Mungkin itulah mengapa the one tak kunjung muncul. Karena saya masih egois.
Alasan lainnya sederhana, sama dengan teman dari Banjar yang saya ceritakan, selektif. Seseorang yang mempunyai pengalaman relationship mempunyai ekspektasi yang mereka setting sebagai standar.
Beberapa sentimen berujar “standar lo ketinggian sih, makanya ngga dapet-dapet.” Orang-orang seperti inilah yang seringkali ngga mikirin dengan matang tentang gagasan the one dan asal nikah, bagi mereka yang penting sudah memenuhi kewajiban sosial dan harapan masyarakat untuk terus melestarikan umat manusia.
Tidak ada yang salah dengan menetapkan standar setinggi apapun, disebut ketinggian apabila kita sendiri tidak sesuai dengan standar yang kita buat. Yes, you should balance your expectation.
Yang dibutuhkan oleh orang-orang yang punya standar adalah tangga sosial untuk mengupdate lingkaran pergaulannya guna menaikkan derajat sosialnya sehingga bisa bertemu dengan orang-orang yang nilainya di batas bahkan di atas standar.
Pada suatu waktu, Ibu saya pernah bertanya pada , “Lelaki seperti apa sih yang kamu cari?”
“Yang terbaik.”
“Jangan banyak pilih-pilih, tapi juga jangan asal pilih. Dan kalau kamu jadi orang yang pemilih gini, pastikan sebelumnya kalau kamu memang layak dipilih.”, ujar Ibu saya.
Yup, kalau mau dilirik market, kamu harus membuat dirimu marketable.
Dan saya masih sibuk sendiri, mengejar pengalaman, dan menjawab pertanyaan tentang jati diri.
Saya pikir, saya belum siap masuk pasar. Saya belum bisa teriak “I’m finally ready to meet my soul mate.”
Terus kapan siapnya?
Hmm, banyak yang bilang “Kalau ngga disiap-siapin mah kapan siapnya?”
Jadi gini.. pokoknya kalau nanti ketemu the one, tiba-tiba kita akan siap.
Kalau sudah datang waktunya kita siap, keegoisan, sifat pemilih, dan sibuk sendiri akan kita singkirkan. Semuanya akan nampak ngga berguna karena ngabisin waktu.
Apabila kita telah menemukan the one, kita akan berpikir “Saya tidak yakin apakah saya bisa menghabiskan sisa hidup saya tanpa bangun disisinya?”, tapi kemudian kita berpikir, “Mungkin saya bisa hidup tanpa bangun di sisinya, tapi saya tidak mau kehidupan yang seperti itu.”
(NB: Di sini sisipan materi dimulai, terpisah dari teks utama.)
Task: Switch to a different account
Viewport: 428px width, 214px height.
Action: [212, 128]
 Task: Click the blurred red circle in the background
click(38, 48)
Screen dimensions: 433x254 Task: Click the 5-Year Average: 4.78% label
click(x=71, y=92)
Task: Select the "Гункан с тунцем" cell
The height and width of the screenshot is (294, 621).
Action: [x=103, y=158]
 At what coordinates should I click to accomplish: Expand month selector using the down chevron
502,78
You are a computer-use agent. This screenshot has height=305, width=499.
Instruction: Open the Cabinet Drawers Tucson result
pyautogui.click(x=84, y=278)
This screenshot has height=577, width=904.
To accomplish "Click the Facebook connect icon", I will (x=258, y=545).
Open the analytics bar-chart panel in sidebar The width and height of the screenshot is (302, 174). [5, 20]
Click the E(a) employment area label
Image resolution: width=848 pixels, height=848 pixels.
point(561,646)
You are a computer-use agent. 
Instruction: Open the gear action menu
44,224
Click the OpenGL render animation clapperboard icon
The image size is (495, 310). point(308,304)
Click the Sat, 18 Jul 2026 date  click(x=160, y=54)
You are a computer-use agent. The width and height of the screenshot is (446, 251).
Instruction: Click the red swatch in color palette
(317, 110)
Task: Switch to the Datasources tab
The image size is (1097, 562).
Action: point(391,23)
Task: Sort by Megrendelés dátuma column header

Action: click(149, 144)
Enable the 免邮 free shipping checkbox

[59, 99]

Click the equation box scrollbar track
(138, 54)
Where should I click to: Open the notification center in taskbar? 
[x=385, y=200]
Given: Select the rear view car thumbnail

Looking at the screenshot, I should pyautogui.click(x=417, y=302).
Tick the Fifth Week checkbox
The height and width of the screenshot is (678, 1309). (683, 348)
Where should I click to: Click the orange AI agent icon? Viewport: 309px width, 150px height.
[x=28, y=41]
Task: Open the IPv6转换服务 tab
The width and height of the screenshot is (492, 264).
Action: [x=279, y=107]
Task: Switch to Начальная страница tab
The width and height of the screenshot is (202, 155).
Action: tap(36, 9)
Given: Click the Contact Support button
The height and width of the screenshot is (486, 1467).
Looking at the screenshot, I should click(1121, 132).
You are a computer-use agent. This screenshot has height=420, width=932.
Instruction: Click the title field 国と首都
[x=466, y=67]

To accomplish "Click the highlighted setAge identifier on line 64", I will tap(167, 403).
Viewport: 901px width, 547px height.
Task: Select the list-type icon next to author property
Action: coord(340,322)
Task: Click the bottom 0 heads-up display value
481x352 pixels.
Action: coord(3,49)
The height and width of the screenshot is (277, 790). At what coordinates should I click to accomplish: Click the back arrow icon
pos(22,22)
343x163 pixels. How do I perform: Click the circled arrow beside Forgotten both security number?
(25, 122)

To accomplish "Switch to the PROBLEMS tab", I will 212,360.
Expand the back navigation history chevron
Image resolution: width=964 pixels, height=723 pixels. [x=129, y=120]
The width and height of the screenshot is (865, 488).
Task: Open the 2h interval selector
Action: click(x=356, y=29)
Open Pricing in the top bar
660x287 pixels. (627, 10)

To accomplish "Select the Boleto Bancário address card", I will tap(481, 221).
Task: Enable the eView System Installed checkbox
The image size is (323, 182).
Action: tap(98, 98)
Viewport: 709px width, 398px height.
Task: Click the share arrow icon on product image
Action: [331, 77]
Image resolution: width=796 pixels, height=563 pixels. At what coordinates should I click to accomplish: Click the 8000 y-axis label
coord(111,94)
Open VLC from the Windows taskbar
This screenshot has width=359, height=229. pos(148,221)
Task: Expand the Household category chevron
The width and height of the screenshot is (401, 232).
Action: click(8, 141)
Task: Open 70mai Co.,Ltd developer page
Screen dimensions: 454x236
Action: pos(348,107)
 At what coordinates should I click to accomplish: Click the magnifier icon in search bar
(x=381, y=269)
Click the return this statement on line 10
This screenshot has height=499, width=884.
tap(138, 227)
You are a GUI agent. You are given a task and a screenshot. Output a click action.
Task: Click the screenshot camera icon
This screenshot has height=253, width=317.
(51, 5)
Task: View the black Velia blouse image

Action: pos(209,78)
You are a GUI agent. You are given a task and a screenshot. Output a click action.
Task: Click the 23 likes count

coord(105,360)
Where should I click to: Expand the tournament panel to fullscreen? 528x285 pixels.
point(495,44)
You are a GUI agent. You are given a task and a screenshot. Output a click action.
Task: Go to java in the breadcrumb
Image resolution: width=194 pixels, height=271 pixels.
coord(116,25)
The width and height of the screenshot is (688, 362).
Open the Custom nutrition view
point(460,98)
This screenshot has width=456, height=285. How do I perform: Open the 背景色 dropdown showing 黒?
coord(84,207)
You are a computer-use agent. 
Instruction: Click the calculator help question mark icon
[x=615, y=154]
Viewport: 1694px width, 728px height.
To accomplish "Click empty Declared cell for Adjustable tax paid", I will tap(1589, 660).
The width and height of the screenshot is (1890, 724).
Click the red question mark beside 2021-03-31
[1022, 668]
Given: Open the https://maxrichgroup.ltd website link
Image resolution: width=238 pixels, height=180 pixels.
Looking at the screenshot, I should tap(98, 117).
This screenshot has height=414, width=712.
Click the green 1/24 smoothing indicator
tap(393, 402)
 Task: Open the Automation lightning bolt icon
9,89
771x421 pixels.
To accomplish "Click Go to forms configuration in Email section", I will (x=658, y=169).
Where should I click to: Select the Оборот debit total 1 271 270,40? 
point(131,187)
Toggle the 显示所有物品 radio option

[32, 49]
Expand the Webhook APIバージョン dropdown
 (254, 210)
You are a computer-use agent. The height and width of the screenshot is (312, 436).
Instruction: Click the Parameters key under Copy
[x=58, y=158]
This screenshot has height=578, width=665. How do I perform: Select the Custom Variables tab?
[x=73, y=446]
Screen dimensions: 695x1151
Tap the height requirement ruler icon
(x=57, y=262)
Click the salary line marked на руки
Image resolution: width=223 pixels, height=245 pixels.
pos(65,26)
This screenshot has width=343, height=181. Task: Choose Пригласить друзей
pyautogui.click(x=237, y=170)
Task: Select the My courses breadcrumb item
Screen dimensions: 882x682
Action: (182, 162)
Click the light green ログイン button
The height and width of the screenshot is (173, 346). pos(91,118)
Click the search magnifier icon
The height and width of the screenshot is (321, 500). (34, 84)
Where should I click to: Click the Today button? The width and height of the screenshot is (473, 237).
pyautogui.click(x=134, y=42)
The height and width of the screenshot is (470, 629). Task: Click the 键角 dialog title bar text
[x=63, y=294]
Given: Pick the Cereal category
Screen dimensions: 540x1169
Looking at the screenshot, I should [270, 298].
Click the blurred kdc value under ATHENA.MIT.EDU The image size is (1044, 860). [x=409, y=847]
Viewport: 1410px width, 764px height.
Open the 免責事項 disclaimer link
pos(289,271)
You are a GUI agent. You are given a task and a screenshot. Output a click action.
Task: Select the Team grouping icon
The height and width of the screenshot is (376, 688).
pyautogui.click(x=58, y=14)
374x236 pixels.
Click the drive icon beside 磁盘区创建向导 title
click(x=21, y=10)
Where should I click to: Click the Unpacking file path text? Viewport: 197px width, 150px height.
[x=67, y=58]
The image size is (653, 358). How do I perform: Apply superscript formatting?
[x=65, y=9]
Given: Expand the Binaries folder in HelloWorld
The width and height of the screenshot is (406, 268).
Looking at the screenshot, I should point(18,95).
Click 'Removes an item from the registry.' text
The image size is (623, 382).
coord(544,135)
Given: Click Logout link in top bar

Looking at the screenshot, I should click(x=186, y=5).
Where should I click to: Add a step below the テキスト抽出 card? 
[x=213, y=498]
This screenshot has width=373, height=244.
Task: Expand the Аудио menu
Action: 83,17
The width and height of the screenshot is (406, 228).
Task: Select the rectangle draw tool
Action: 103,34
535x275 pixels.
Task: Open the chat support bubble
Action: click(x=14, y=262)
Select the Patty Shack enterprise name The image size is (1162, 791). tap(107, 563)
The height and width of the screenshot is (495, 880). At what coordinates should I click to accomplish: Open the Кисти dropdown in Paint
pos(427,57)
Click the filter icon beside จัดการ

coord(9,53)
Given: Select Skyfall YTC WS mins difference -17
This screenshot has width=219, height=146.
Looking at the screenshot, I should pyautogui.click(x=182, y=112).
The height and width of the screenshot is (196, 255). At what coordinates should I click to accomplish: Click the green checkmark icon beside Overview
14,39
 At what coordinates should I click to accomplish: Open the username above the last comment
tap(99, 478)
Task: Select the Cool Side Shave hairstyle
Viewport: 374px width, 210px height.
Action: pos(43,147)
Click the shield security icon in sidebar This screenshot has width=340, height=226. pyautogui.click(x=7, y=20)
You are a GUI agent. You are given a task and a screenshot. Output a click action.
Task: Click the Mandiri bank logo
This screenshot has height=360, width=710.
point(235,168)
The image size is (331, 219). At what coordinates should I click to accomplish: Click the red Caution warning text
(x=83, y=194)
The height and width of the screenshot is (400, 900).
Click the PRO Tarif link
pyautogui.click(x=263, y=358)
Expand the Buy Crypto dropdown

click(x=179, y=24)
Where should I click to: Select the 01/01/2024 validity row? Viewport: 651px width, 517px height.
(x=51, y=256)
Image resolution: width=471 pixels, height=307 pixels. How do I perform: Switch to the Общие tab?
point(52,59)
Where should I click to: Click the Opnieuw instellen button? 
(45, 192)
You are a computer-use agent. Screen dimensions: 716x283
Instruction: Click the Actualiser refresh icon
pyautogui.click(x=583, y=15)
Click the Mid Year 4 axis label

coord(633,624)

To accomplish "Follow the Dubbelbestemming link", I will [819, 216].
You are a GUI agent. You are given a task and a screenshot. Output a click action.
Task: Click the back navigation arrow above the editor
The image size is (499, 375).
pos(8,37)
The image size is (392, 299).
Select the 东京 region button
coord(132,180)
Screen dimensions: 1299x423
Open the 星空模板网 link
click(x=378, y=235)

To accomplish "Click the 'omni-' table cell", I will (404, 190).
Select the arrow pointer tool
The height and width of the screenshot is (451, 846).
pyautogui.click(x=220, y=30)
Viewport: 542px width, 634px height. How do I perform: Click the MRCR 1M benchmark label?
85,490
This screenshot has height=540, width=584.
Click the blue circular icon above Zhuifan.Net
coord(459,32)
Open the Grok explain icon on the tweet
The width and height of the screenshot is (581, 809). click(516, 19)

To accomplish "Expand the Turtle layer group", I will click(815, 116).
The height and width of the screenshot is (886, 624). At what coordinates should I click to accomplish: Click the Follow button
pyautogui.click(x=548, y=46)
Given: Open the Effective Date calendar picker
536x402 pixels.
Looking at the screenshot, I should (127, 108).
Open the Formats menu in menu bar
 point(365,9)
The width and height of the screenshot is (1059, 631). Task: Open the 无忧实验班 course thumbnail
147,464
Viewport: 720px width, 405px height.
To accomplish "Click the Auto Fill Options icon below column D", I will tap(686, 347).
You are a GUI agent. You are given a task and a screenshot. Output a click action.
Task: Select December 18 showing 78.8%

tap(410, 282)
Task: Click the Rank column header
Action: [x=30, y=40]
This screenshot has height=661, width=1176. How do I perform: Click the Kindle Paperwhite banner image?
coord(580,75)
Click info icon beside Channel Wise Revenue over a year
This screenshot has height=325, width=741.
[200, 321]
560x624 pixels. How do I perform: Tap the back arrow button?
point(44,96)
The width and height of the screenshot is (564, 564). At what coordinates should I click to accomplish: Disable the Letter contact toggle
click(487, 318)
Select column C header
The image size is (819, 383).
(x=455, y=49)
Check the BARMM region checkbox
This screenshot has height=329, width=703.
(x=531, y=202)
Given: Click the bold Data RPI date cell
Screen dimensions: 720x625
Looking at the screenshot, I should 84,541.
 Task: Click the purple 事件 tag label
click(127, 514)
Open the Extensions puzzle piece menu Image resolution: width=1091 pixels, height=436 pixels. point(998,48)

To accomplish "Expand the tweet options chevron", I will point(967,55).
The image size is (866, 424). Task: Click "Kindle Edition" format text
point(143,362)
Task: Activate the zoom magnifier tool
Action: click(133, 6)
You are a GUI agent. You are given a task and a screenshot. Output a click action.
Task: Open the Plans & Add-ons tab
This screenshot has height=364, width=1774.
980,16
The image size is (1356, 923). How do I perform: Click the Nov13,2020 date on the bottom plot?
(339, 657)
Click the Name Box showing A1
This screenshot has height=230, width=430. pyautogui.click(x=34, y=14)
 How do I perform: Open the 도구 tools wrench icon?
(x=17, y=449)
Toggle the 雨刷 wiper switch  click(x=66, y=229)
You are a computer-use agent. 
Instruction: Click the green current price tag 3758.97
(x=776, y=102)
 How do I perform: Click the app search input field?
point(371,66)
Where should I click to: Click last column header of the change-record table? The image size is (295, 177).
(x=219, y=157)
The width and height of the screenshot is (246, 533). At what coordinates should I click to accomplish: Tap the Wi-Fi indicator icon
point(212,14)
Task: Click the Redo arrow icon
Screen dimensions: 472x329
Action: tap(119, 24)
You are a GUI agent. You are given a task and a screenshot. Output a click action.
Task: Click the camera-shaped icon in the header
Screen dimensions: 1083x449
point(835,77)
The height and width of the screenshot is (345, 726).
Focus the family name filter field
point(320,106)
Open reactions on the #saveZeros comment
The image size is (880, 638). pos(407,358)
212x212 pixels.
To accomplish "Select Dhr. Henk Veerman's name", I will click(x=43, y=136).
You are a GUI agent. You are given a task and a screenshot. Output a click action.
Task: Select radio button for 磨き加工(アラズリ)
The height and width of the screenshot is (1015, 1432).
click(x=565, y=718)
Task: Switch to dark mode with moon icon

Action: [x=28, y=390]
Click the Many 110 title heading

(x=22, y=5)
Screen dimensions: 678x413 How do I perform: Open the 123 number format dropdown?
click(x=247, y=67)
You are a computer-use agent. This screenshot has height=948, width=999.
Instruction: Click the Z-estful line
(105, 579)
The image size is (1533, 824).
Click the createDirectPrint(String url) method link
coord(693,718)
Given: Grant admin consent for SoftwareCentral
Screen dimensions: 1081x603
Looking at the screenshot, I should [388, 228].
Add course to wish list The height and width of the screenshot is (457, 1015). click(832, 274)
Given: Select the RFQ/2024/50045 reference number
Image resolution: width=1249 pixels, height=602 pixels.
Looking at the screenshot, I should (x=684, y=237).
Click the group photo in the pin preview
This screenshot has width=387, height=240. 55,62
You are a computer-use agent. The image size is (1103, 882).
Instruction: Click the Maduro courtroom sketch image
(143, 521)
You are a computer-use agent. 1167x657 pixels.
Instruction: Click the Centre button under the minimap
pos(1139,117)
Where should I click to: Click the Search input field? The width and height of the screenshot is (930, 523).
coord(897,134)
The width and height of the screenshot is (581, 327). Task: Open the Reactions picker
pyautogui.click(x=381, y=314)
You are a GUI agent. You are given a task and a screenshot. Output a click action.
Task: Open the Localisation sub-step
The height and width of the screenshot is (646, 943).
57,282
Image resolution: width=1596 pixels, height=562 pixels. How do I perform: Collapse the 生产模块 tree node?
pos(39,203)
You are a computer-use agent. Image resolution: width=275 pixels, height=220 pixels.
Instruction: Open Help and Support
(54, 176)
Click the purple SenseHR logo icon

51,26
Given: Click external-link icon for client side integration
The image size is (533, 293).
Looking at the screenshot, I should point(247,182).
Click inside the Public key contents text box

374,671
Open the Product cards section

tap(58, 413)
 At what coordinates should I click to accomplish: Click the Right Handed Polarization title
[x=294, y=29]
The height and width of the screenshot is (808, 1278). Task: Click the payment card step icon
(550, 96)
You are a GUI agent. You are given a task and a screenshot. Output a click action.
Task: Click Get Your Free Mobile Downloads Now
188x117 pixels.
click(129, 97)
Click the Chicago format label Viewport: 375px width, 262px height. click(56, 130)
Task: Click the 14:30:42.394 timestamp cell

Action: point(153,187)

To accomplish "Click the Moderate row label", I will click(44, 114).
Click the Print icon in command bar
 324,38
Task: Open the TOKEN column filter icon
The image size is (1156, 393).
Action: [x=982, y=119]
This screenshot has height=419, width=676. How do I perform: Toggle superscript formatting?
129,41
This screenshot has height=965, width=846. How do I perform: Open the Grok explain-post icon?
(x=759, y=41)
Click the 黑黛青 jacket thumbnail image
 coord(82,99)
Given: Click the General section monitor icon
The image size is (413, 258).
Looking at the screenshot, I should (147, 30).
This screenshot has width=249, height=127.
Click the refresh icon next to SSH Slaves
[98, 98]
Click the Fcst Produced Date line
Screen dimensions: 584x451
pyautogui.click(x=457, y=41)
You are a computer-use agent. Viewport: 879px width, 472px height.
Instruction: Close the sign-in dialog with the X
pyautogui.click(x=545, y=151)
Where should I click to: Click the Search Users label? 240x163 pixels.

Saya pernah berdiskusi dengan teman saya dan kita sepakat bahwa ada tiga elemen penting yang harus ada dalam the one :
1. Secara fisik, sesuai dengan selera
2. Sahabat yang baik
3. Membawa kita menjadi pribadi yang lebih baik
Seseorang bisa saja tampan dan bersahabat, tapi kalau dia malah bikin kamu ngga berkembang, say NO, hilang elemen nomor 3.
Kamu bisa saja berteman dekat dengan seseorang, tapi secara fisik kamu bisa aja ngga suka, hilang nomor 1.
Atau kamu mungkin tertarik dengannya, dan kamu naksir berat, tapi kalau dia ngga menghargai kamu, kamu juga ngga bisa percaya sama dia, it’s also a big no, ngga terpenuhi nomor 2.
Pada beberapa kasus mungkin kita punya seseorang yang memenuhi tiga komponen, tapi kamu tetap menginginkan orang lain. But let’s check it again, apakah orang yang kamu inginkan punya ketiga komponen itu.
So, when you meet the person whom you trust as a best friend, with whom you have passion and are your best self, and all those elements are present or seem to be present from their perspective too. That’s when you know, you’ve met your one.